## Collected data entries
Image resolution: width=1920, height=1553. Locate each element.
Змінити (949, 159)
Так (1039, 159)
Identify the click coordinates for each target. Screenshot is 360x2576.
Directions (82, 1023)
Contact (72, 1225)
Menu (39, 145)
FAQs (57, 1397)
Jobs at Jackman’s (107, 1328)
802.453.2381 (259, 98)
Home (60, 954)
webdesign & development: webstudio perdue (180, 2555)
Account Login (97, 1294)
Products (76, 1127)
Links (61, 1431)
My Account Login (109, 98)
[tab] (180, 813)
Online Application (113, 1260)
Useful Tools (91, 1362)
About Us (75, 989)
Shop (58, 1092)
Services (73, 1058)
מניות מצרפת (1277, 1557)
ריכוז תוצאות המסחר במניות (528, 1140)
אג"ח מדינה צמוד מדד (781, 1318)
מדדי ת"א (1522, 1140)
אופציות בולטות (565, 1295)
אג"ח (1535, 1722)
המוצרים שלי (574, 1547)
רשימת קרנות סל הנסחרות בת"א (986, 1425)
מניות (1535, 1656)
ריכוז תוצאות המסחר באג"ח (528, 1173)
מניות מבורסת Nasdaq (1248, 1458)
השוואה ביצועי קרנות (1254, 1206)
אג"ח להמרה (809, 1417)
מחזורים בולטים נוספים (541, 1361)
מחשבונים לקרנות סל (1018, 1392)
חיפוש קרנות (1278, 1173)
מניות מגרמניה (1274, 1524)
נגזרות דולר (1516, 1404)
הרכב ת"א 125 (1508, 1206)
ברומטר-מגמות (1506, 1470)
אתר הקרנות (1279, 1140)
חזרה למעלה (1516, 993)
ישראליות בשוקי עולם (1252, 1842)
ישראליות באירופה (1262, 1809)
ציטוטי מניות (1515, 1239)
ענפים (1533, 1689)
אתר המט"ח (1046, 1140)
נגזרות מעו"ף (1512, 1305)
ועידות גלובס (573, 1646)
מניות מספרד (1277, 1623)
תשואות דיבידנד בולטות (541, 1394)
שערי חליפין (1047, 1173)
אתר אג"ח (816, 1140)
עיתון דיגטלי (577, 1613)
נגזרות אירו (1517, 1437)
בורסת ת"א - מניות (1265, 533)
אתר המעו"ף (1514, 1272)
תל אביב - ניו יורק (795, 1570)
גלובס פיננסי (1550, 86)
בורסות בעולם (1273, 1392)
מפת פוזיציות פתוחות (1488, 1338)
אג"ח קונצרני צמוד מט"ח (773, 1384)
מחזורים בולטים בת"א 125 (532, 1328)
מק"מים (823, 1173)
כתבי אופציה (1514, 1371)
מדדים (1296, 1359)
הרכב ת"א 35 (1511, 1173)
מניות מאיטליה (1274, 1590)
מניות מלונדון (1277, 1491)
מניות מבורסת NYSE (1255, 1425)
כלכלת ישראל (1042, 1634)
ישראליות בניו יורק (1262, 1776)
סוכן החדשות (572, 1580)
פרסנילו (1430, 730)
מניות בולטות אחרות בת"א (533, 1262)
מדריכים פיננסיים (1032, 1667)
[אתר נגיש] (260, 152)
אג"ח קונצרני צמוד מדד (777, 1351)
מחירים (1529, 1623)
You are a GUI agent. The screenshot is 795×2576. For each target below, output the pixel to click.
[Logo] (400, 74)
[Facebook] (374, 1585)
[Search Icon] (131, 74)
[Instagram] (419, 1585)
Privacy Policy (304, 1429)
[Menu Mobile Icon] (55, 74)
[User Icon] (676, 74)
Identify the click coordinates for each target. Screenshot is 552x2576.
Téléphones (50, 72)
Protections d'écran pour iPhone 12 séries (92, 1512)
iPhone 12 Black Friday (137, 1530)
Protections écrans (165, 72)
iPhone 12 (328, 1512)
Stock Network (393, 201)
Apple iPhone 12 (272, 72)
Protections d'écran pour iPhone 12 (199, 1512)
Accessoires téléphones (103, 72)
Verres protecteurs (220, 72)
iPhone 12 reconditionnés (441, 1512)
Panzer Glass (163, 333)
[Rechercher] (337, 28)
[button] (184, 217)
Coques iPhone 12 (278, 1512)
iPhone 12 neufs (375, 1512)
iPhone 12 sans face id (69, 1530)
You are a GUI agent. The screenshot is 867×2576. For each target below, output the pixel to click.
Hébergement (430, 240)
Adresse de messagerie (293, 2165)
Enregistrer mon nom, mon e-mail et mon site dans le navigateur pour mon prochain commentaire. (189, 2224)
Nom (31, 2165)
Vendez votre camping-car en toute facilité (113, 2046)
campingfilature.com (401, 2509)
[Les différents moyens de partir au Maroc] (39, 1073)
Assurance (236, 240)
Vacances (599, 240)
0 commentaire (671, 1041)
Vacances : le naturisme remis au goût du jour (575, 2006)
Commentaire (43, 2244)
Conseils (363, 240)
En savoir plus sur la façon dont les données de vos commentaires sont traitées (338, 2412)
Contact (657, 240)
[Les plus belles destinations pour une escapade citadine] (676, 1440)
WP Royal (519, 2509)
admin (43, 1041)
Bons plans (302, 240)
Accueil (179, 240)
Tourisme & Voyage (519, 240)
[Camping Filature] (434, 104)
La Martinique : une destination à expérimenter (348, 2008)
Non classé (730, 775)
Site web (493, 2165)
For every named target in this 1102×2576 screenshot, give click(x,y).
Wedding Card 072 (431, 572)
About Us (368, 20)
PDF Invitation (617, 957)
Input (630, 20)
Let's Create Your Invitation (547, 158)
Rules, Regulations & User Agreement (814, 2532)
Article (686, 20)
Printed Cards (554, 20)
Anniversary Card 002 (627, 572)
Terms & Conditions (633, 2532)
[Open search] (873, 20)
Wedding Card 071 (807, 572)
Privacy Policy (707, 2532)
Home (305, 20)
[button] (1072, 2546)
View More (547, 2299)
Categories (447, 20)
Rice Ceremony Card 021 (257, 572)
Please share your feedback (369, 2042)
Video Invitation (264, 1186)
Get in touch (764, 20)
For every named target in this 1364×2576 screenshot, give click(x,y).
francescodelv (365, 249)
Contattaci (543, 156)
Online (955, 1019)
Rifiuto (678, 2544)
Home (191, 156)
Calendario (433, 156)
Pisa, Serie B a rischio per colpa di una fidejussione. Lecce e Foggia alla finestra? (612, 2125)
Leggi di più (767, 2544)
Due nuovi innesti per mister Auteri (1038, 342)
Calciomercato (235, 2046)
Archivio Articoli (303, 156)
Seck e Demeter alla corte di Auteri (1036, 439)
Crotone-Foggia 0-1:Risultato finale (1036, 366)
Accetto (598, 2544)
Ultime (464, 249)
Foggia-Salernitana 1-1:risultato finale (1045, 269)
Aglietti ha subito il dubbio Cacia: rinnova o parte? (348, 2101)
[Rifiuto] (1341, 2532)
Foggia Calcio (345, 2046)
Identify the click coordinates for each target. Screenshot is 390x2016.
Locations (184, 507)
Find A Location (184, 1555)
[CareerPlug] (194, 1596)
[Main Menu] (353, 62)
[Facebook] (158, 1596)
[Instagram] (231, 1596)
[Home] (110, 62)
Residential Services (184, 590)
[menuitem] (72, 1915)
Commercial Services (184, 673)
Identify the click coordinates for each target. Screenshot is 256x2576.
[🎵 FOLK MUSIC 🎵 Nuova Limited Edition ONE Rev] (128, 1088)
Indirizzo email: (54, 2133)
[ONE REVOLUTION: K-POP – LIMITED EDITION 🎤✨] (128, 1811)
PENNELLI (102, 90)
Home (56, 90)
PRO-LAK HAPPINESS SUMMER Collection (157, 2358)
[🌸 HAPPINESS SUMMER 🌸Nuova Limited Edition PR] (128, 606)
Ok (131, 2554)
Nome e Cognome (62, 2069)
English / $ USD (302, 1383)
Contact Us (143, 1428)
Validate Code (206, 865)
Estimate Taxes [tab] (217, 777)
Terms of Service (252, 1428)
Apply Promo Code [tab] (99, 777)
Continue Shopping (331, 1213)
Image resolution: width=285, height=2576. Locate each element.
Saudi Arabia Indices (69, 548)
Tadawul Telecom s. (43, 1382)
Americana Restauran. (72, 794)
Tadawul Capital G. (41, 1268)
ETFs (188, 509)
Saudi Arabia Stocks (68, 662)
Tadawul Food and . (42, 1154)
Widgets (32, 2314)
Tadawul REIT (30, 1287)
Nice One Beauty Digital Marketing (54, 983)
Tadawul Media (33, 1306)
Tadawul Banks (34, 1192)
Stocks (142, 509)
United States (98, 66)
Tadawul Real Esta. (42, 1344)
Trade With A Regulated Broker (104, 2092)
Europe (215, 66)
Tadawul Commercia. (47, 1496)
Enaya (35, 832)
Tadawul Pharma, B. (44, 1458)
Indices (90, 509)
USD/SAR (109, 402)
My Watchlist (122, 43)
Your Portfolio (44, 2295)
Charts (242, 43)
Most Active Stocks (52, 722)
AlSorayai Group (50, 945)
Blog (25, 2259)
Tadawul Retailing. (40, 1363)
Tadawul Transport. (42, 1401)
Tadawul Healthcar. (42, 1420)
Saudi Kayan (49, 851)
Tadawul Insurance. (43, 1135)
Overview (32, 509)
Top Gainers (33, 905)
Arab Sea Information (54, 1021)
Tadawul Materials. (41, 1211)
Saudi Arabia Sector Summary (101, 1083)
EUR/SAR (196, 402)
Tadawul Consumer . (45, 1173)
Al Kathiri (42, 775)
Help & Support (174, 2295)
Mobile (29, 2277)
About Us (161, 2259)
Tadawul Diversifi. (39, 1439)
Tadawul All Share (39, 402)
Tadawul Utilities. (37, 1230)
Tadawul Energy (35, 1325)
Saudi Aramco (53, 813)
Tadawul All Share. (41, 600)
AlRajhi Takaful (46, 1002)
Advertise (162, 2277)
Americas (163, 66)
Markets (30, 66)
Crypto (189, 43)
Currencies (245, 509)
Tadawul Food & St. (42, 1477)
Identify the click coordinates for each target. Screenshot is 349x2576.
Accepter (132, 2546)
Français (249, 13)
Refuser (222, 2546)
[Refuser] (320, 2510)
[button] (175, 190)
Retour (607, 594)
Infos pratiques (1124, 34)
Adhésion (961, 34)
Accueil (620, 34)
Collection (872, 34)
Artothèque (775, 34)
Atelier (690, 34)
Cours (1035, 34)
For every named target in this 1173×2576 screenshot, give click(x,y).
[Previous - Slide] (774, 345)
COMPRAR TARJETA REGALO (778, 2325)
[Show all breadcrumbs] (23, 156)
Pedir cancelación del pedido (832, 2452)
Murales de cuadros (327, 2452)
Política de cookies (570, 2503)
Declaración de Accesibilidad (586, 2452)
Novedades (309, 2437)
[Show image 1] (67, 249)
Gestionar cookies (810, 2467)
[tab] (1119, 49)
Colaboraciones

## Aim of the exercise
Quote only the lines from the one containing "Infos pratiques (1124, 34)" through the final line of the records, with both ends included.

## Answer for this exercise
Infos pratiques (1124, 34)
Adhésion (961, 34)
Accueil (620, 34)
Collection (872, 34)
Artothèque (775, 34)
Atelier (690, 34)
Cours (1035, 34)
For every named target in this 1173×2576 screenshot, give click(x,y).
[Previous - Slide] (774, 345)
COMPRAR TARJETA REGALO (778, 2325)
[Show all breadcrumbs] (23, 156)
Pedir cancelación del pedido (832, 2452)
Murales de cuadros (327, 2452)
Política de cookies (570, 2503)
Declaración de Accesibilidad (586, 2452)
Novedades (309, 2437)
[Show image 1] (67, 249)
Gestionar cookies (810, 2467)
[tab] (1119, 49)
Colaboraciones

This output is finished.